This is what it would’ve looked like if America had sided with the Nazis in WWII.
Zelenskyy’s Oval Office beatdown is a vision of the upside-down world to come. It’s as if FDR had decided that rather than sending weapons to the Brits, he would instead hold a public event to humiliate Winston Churchill and try to force him to surrender twenty percent of English territory to Hitler in order to achieve something he could then call “peace” during the Battle of Britain. It was an utterly disgusting and appalling betrayal of democracy, of American values, of our European allies, and of the people of Ukraine. It’s also just plain dumb.
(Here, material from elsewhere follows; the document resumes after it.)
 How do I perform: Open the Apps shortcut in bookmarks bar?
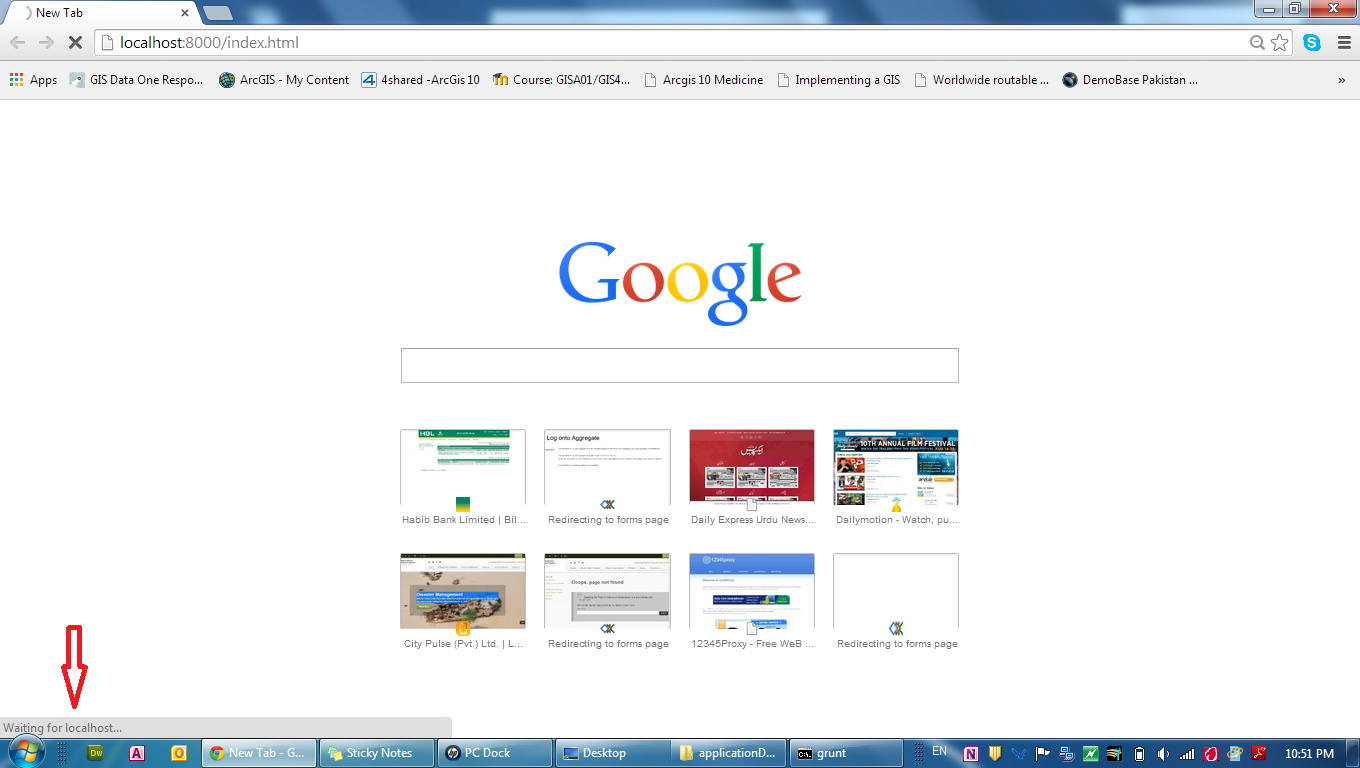(33, 80)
The shameful spectacle of JD and Donald giddily slapping around a heroic and vulnerable ally is only part of what happened in the meeting, but it has thoroughly dominated media coverage in which it has generally been presented as some sort of spontaneous and inexplicable lapse of protocol that erupted during one of those normally-oh-so-boring press conferences. How odd. Googling “Trump Zelenskyy spat” returns articles by the AP, USA Today, Fox, the BBC, Al Jazeera, and NPR among others, all of them using this absurd and diminishing word (“spat”) in their titles, completely missing the point. The betrayal of Ukraine is a moral atrocity, but the bigger story, of which Ukraine is only the awful first chapter, is that the ambush of President Zelenskyy is being used as a distraction from - and a justification for - a larger goal, which is a movement away from our traditional democratic allies and a growing alliance with Vladimir Putin’s crumbling medieval dictatorship, and with other atrocious, brutal and anti-democratic regimes around the world.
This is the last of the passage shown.